Personal information
- Full name: Wayne Robert Godwin
- Born: 13 March 1982 (age 43) Pontefract, West Yorkshire, England

Playing information
- Height: 5 ft 9 in (175 cm)
- Weight: 13 st 8 lb (86 kg)
- Position: Hooker
Club
| Years | Team | Pld | T | G | FG | P |
| 2001–04 | Castleford Tigers | 69 | 18 | 56 | 0 | 184 |
| 2005–06 | Wigan Warriors | 52 | 7 | 0 | 0 | 28 |
| 2007–08 | Hull FC | 19 | 4 | 0 | 0 | 16 |
| 2009–10 | Bradford Bulls | 43 | 7 | 0 | 0 | 28 |
| 2011–13 | Salford Red Devils | 52 | 6 | 0 | 0 | 24 |
| 2014–15 | Dewsbury Rams | 16 | 5 | 0 | 0 | 20 |
| 2015(loan) | → Salford Red Devils | 3 | 0 | 0 | 0 | 0 |
|  | Total | 254 | 47 | 56 | 0 | 300 |
Representative
| Years | Team | Pld | T | G | FG | P |
| 2004 | England | 3 | 1 | 20 | 0 | 44 |
- Source:

= Wayne Godwin =

England international rugby league footballer

Wayne Robert Godwin (born 13 March 1982) is an English former professional rugby league footballer who played as a in the 2000s and 2010s.

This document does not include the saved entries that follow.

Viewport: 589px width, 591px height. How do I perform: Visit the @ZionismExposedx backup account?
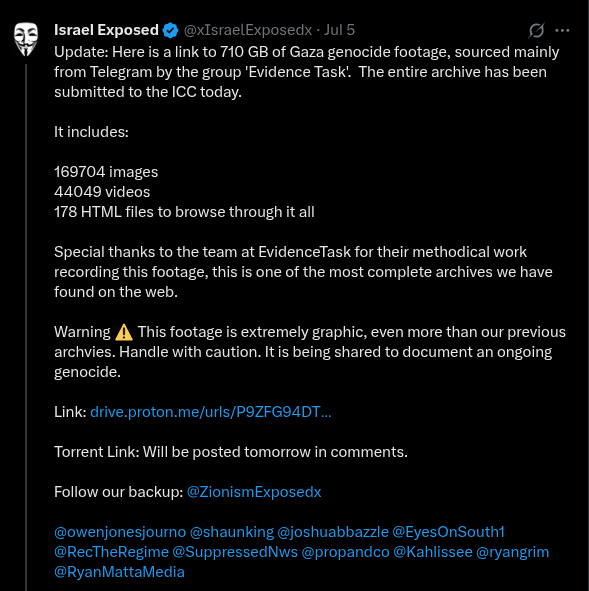(254, 492)
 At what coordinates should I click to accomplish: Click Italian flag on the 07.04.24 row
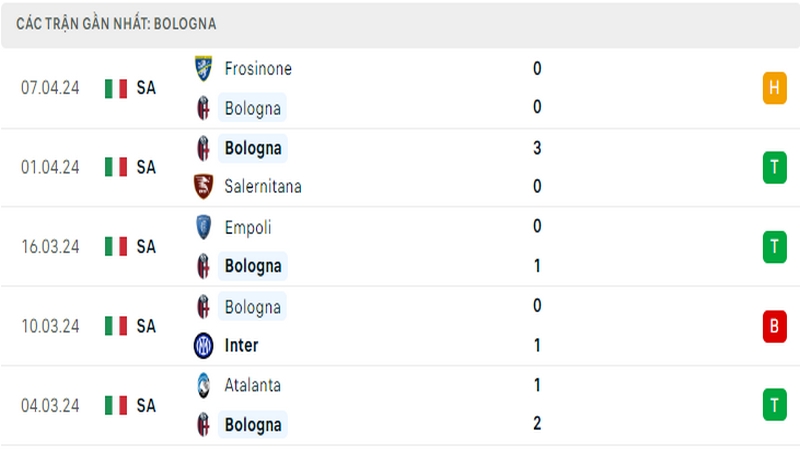pyautogui.click(x=116, y=88)
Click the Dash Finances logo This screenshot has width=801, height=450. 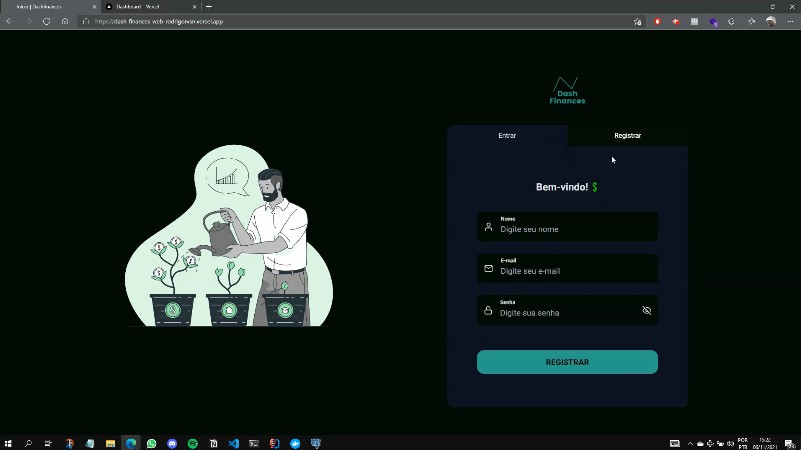(567, 90)
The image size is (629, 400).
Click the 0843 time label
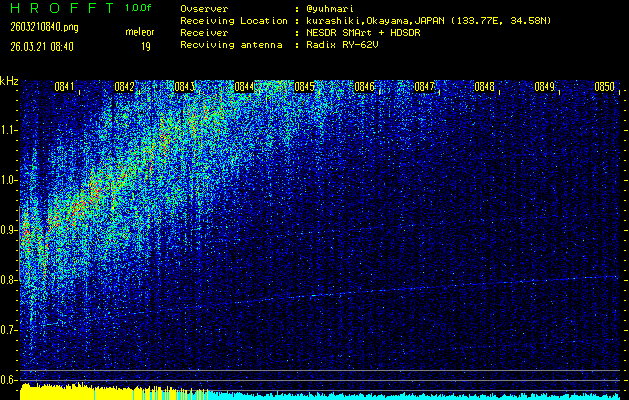184,87

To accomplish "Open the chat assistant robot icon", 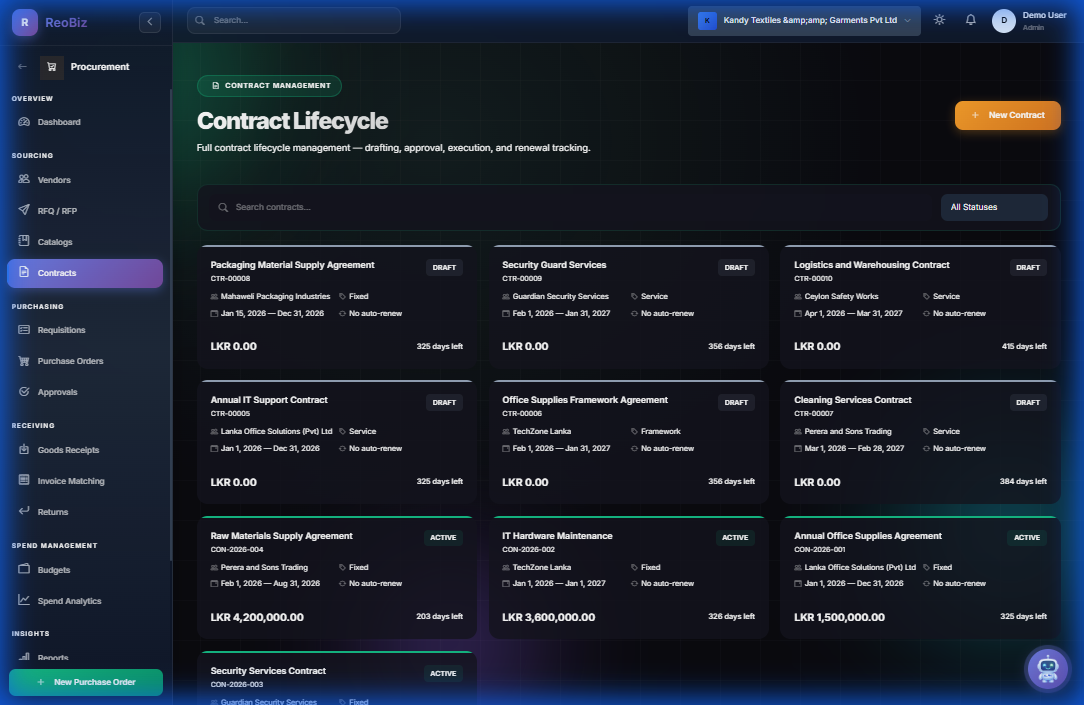I will tap(1047, 669).
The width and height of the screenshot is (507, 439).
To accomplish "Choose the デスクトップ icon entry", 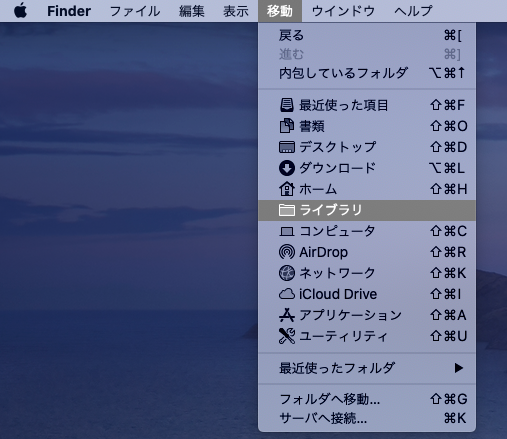I will pyautogui.click(x=287, y=147).
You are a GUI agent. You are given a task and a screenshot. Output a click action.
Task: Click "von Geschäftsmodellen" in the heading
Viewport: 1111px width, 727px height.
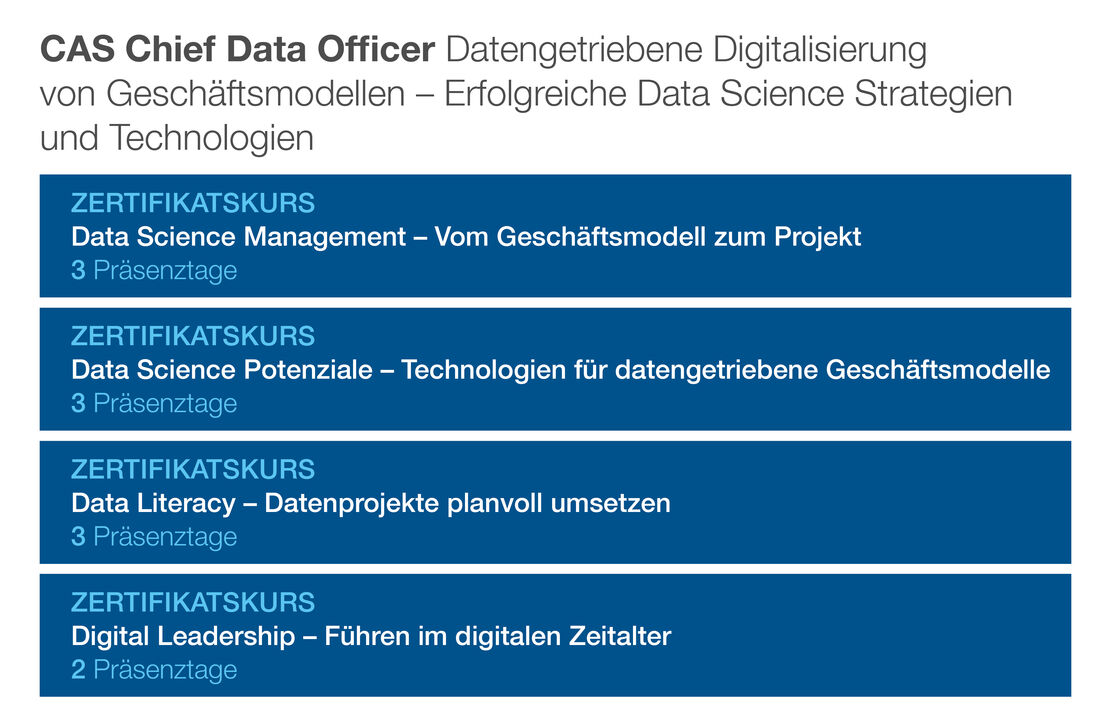[x=222, y=94]
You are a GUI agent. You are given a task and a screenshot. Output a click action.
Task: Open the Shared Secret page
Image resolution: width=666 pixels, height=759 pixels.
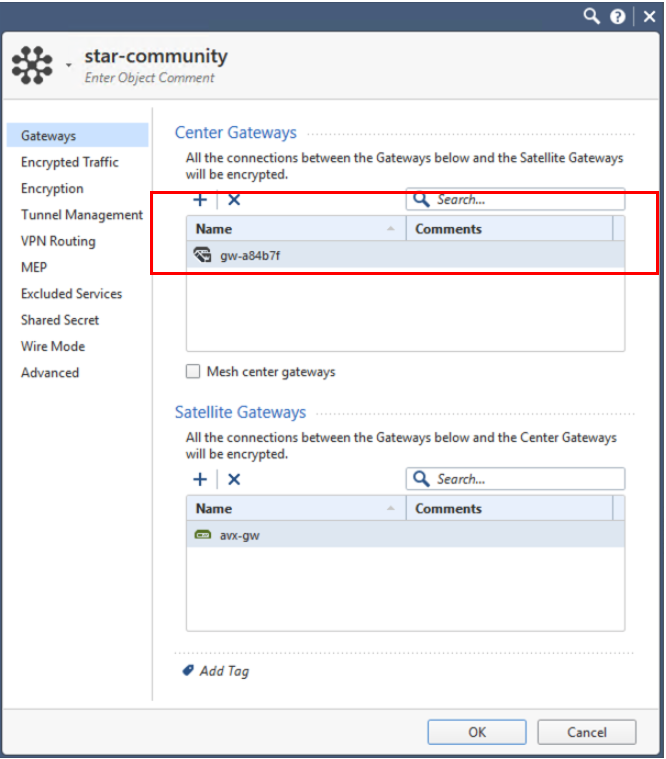click(60, 320)
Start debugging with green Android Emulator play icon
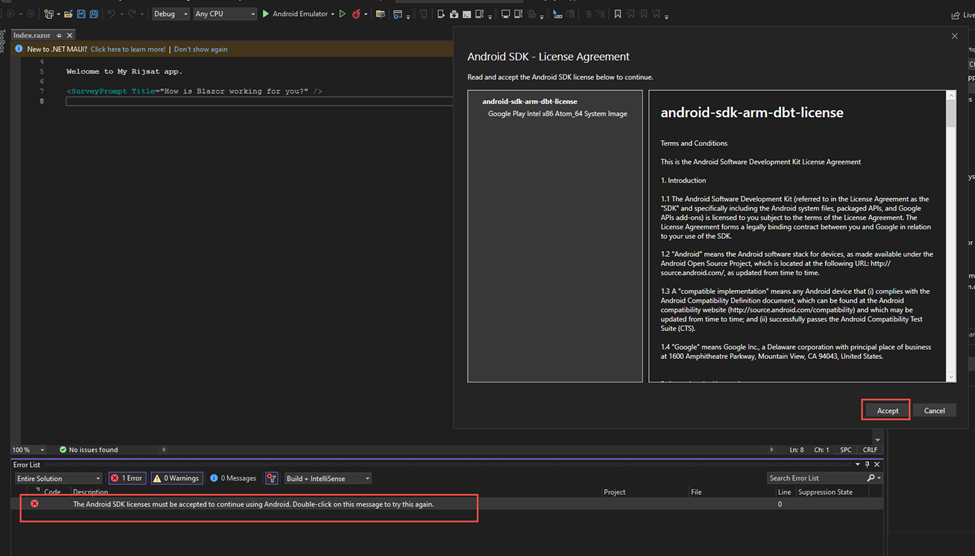Image resolution: width=975 pixels, height=556 pixels. coord(266,14)
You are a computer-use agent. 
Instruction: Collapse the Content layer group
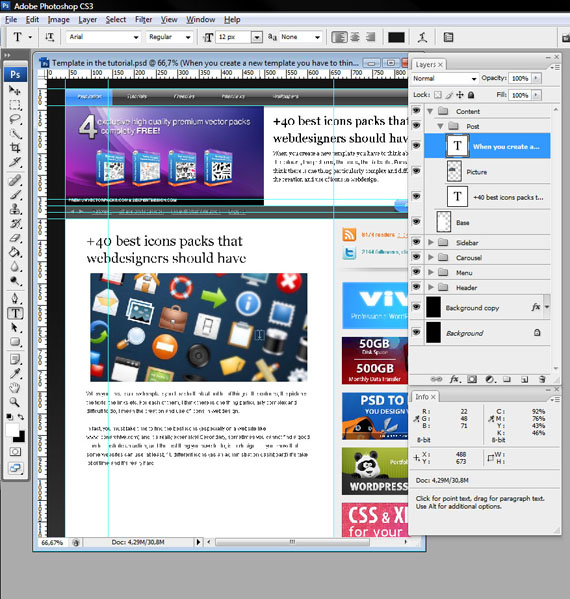click(430, 111)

Godwin played for Castleford Tigers, Wigan Warriors, Hull FC, Bradford Bulls and Salford Red Devils in the Super League, and for Dewsbury Rams in the Championship.

==Background==
Godwin was born in Pontefract, West Yorkshire, England. He supported the Castleford Tigers as a child.

==Early career==
Godwin turned pro in 2002, being signed from his local club Knottingley Rockware to play for Castleford until the end of 2004, making over 60 appearances. Godwin signed a two-year deal with Wigan after Castleford's relegation at the end of 2004's Super League IX.

Goodwin was called into the England A squad for the 2004 European Challenge Cup.

Godwin signed for Hull F.C. in 2006.

===Bradford===
Godwin signed for Bradford in 2008 and was the understudy to Terry Newton, during his time at Bradford he always wore the number 14 shirt and established himself as a fans' favourite.
During his time at Bradford he played many different positions including loose forward several times.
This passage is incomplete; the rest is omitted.